A nationwide debate has ensued as to whether millennials represent the greatest opportunity for RIAs, or if this hype is overblown. Either way, the fact remains this demographic will continue to infiltrate the world of financial services, and RIAs need to fully comprehend this generation’s defining characteristics as well as their financial preferences and needs.

Before you dig too deep into the rabbit hole, be aware of these four truths about the millennial generation that might surprise you – or at least alter your thought process as you get your millennial marketing efforts in gear.

1. Targeting this generation should not be treated as a one-and-done deal.

Treating the millennial generation as a collective group is a misguided notion. Millennials are at different stages of their financial lives – the generation as a whole spans over 16 years, ranging in age between 18 and 34, according to the Pew Research Center. You cannot paint them all with the same brush.

While those on the younger end of the spectrum may be preoccupied with applying for college or their first credit card, others on the older end may be shopping for their first home or setting up 529 savings plans for their children.

When trying to reach millennials, start by catering your marketing efforts to the varying age groups. Younger millennials might be more accessible through social media platforms like Twitter and Facebook, while older millennials may be more receptive to communications through LinkedIn or an email marketing campaign.

2. Millennials communicate in a variety of fashions.

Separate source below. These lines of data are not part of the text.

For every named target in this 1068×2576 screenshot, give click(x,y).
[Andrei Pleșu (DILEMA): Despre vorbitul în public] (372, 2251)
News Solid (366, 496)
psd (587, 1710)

Despite the cliché that millennials are purely digital-centric beings, a significant number still favor communicating with colleagues in person. According to this study by Bentley University, 51 percent of millennials prefer to communicate face-to-face.

Millennials love communicating through digital platforms, but that’s not to say RIAs should completely throw away their client-facing skill set. Advisers need to continually communicate with their younger clients through a blend of digital means and face-to-face meetings. Offering 24/7 online access to financial information as well as multiple avenues for your millennial clients to get in touch with you is a great place to start.

3. Talking with (not to) them will get you somewhere.

As this blog and countless media outlets have previously reported, younger generations largely distrust the financial services industry. After watching their parents suffer through the financial crisis of 2008 and 2009, this comes as no surprise.

Because of their hesitance to fork over their hard-earned savings to a financial services professional, attracting a younger clientele may be difficult for RIAs. Rather than speaking about millennials’ money troubles or the mistakes they are making, advisers must build trust and credibility with this generation.

The best way to do this is through a strategic media relations campaign. When targeting millennials, go after media placements in online publications like Business Insider, Vox and other new-age outlets with millennial-based audiences. Seeing your firm’s name in the press not only spikes intrigue in your services, but also builds credibility and trustworthiness.

4. They actually understand the importance of saving money.

Despite stereotypes that millennials overspend and are unfamiliar with money management techniques, they are actually surpassing boomers in savings. According to this T. Rowe Price study, more millennials create financial budgets and stick to them.

When catering your RIA’s marketing campaign to attract the millennial generation, it’s important to keep in mind that this group’s habits and preferences differ greatly from their predecessors’ when it comes to managing money. A large portion of this demographic is looking for more technology and a limited time investment. Your marketing campaign should reflect that.

Whether you like it or not, today marks only the beginning of millennials’ infiltration of the financial advice industry. But don’t take a misguided approach to marketing and catering your services to the demographic. If you want to maximize your return on investment, take the time to truly learn about who they are and what they want.